* _Assignment_
Return, exactly and in full, the lines of the records below starting at the one with "Adopt a pet (30, 541)" and ending at the one with "[After Shirlington Flooding, Corso", and no other lines.

(Saved entries)
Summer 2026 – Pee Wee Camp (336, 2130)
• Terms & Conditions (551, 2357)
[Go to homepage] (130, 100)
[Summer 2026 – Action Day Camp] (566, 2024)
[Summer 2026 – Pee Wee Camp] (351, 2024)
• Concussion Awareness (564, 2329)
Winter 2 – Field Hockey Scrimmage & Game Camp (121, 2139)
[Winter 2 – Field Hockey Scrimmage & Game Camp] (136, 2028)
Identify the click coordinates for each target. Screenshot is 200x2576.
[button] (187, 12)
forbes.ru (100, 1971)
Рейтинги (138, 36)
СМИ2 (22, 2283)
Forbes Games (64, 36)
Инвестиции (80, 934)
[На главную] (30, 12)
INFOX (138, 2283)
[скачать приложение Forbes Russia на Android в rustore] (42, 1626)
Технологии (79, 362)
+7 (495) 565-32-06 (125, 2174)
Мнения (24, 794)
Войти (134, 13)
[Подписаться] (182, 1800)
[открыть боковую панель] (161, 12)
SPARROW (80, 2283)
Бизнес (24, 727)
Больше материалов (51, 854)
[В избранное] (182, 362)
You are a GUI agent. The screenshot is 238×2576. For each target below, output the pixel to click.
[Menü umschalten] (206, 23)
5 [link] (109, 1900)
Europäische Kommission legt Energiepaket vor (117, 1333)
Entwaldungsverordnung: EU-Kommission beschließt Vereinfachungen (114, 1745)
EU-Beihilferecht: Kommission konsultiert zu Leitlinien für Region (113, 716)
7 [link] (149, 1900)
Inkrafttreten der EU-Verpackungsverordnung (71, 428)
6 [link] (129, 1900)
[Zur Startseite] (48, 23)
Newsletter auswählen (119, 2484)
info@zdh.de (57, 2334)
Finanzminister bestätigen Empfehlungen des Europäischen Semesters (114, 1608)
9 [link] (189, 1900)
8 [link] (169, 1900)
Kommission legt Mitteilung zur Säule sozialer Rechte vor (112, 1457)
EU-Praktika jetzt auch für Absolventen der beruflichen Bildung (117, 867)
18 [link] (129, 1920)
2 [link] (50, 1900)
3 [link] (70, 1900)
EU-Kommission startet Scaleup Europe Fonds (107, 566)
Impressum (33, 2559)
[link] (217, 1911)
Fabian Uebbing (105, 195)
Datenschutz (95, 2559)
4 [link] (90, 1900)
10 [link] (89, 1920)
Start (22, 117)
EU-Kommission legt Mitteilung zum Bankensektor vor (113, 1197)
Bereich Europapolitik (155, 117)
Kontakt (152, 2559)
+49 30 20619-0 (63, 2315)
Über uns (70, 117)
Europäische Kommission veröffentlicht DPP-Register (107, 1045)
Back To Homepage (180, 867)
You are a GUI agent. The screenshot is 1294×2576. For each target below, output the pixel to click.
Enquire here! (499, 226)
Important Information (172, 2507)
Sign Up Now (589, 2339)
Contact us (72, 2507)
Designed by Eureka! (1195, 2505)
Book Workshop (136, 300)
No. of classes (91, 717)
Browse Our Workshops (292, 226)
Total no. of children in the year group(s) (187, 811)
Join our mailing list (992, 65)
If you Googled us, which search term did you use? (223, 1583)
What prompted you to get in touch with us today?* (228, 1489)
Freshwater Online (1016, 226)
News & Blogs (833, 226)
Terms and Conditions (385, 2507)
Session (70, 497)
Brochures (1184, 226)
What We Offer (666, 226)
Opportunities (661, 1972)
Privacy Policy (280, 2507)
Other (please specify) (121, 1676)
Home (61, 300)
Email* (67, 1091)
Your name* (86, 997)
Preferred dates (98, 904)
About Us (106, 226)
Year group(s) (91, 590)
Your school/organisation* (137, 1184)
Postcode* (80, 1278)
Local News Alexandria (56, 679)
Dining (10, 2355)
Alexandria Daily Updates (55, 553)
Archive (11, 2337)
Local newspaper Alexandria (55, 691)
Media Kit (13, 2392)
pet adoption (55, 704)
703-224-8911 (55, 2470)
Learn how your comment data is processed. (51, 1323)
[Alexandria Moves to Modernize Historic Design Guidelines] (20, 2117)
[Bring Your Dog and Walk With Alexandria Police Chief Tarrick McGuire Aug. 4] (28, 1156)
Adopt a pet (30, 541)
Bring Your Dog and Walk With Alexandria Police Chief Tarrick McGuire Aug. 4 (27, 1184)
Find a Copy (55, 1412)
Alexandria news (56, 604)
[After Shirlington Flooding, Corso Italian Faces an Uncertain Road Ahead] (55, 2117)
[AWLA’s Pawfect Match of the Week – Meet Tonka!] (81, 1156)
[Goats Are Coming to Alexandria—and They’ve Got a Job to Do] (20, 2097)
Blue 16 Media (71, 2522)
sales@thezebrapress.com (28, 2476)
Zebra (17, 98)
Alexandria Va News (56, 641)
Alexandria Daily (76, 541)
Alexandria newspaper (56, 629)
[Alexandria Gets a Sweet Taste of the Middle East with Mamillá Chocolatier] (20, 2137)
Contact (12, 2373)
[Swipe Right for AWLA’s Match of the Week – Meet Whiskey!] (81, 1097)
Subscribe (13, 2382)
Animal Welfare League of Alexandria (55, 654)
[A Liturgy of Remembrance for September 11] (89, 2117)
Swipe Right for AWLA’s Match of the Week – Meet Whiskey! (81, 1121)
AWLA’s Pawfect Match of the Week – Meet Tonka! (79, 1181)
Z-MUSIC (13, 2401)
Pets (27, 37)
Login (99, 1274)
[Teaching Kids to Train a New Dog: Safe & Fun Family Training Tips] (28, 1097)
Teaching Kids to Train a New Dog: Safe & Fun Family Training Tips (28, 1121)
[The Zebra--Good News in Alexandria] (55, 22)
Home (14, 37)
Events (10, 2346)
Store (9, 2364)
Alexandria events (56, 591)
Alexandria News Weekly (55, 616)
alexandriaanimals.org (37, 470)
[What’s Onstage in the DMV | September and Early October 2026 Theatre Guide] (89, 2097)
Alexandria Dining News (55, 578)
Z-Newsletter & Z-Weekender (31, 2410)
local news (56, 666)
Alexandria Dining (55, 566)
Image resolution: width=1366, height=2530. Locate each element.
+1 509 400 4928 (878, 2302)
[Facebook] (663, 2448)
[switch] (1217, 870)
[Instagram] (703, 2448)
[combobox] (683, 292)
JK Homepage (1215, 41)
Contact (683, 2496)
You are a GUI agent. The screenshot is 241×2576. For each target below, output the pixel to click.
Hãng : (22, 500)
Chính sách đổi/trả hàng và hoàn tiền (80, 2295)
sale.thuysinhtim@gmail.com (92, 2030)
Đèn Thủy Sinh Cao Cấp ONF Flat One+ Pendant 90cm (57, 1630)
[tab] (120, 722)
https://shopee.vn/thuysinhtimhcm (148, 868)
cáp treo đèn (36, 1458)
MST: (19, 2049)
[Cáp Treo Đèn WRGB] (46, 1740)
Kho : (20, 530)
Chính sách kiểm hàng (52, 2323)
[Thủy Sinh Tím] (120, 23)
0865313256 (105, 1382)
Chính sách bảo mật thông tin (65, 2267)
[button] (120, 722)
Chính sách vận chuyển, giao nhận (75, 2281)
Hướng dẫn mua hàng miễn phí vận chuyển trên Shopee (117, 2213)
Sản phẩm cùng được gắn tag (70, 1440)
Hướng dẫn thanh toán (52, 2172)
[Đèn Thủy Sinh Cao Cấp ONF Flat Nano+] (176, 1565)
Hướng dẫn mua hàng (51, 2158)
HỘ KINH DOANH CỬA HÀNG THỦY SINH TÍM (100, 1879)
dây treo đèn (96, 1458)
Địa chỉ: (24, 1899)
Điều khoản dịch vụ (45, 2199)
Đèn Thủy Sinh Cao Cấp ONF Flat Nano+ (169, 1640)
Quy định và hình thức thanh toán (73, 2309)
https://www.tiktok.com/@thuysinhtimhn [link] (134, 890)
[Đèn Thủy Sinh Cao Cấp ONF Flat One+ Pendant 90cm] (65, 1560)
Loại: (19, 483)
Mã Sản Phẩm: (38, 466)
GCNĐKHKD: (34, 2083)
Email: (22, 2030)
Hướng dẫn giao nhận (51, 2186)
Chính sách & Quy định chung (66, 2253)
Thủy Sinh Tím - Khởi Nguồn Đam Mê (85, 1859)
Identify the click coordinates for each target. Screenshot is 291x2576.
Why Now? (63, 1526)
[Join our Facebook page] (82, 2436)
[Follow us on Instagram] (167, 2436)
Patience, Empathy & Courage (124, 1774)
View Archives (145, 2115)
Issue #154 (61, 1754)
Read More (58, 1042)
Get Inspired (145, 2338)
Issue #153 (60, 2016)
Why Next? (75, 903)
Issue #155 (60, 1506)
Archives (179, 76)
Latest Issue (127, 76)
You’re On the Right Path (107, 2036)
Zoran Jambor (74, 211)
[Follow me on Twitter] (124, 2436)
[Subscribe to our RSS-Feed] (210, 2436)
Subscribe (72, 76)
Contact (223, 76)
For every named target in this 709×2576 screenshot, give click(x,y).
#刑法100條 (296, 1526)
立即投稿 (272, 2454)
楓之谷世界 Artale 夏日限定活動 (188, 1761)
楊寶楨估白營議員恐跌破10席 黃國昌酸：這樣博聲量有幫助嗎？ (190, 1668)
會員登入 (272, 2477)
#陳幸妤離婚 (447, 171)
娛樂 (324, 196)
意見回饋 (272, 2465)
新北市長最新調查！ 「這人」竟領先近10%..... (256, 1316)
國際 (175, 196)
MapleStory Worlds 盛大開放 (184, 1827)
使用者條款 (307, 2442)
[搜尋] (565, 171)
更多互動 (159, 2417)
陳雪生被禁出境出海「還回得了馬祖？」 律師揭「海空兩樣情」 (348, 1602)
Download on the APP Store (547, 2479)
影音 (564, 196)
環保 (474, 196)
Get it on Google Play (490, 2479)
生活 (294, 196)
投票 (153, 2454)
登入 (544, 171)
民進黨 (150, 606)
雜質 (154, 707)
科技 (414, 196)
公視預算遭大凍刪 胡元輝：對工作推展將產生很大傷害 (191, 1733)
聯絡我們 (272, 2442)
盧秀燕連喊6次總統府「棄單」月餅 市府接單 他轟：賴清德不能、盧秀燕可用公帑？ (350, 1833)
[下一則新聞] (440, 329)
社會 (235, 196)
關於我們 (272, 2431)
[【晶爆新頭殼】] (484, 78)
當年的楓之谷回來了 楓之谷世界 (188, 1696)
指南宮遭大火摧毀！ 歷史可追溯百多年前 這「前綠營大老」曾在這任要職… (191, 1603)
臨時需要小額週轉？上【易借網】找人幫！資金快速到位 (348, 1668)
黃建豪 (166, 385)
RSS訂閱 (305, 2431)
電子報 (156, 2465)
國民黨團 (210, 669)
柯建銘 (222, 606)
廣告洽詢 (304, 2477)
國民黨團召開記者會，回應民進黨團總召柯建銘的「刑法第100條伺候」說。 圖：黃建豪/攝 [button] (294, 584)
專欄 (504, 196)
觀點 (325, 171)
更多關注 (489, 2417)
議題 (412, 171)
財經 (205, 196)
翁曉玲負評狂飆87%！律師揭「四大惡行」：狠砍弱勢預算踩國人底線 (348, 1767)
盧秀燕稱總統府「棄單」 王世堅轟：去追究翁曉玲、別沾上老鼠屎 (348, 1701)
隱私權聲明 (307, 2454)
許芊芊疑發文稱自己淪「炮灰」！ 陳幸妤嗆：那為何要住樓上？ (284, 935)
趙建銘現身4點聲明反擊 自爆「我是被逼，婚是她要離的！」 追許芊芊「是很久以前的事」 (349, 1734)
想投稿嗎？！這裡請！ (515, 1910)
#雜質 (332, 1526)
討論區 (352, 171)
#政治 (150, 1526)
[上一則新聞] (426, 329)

* _Written solution_
Adopt a pet (30, 541)
Bring Your Dog and Walk With Alexandria Police Chief Tarrick McGuire Aug. 4 (27, 1184)
Find a Copy (55, 1412)
Alexandria news (56, 604)
[After Shirlington Flooding, Corso Italian Faces an Uncertain Road Ahead] (55, 2117)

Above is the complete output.